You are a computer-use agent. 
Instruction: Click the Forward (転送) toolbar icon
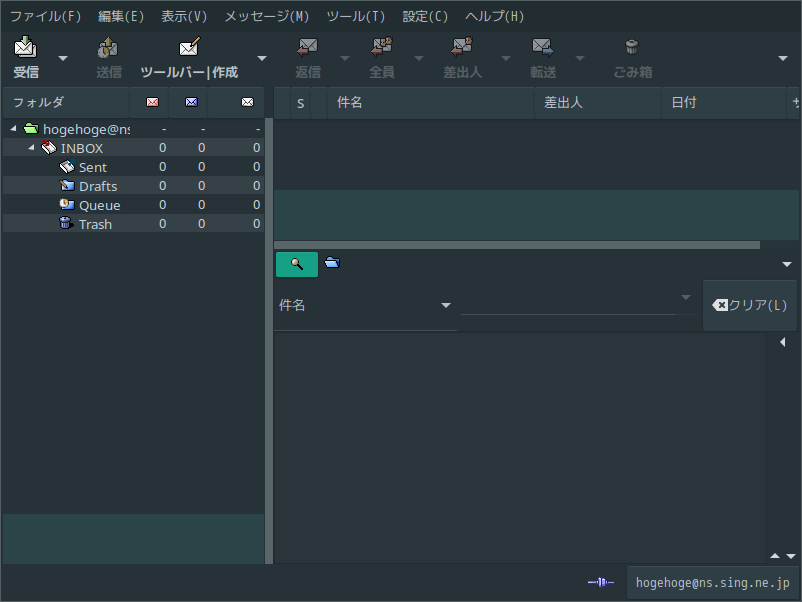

---+---

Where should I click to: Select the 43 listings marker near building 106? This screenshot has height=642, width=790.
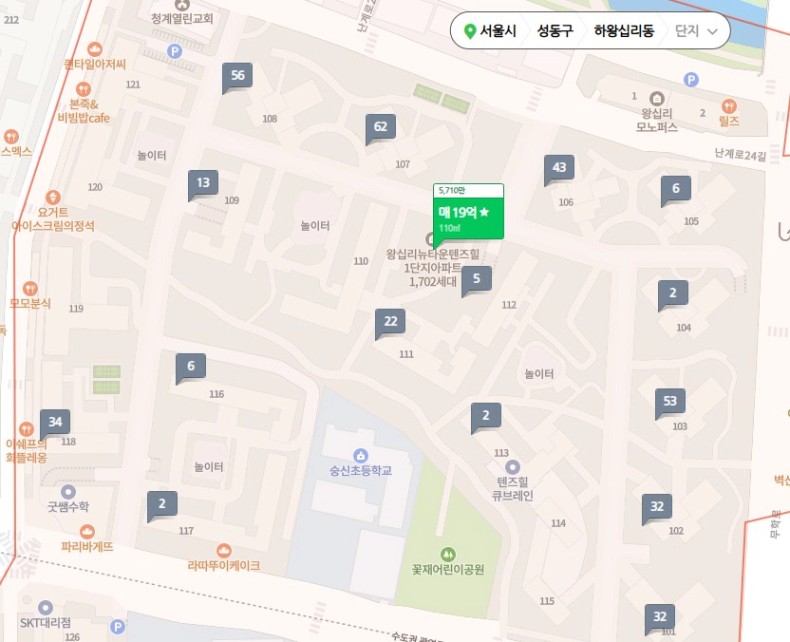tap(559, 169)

---+---

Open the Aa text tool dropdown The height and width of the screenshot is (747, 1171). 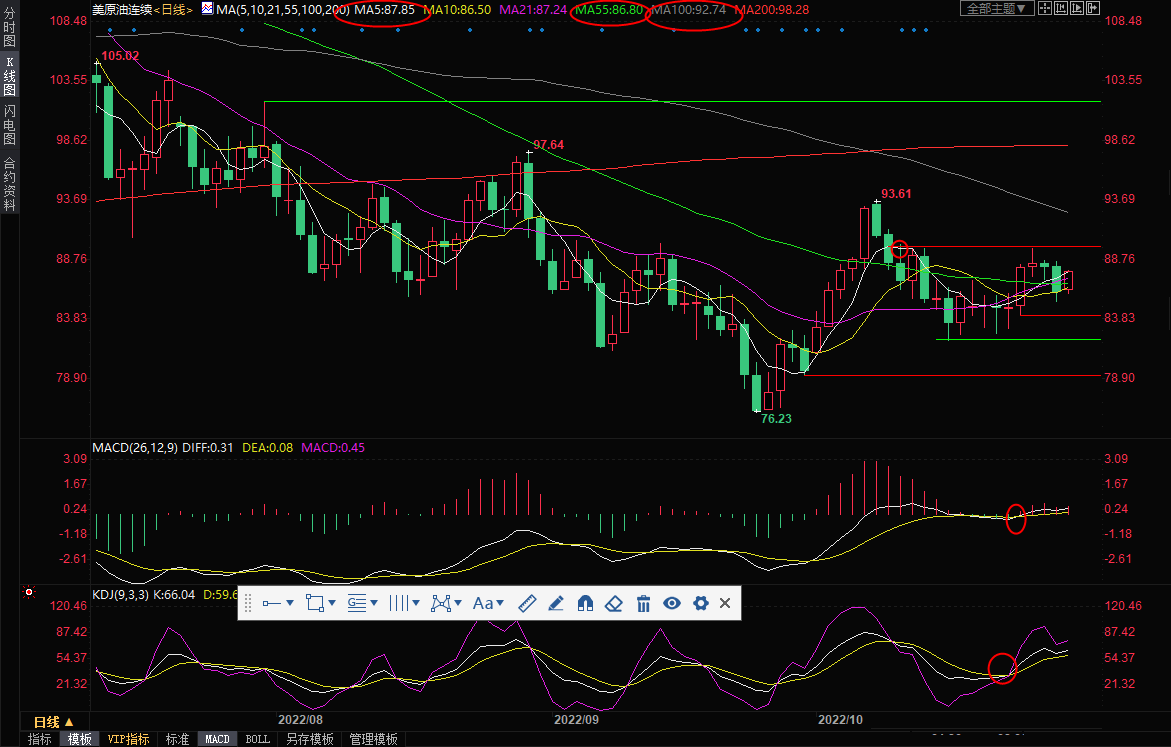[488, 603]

---+---

Print, from the entries above, the line with "You are a computer-use agent.", the line with "Instruction: Click the" and all lines between them, exactly and with nothing else.

Result of this exercise:
You are a computer-use agent. 
Instruction: Click the Forward (転送) toolbar icon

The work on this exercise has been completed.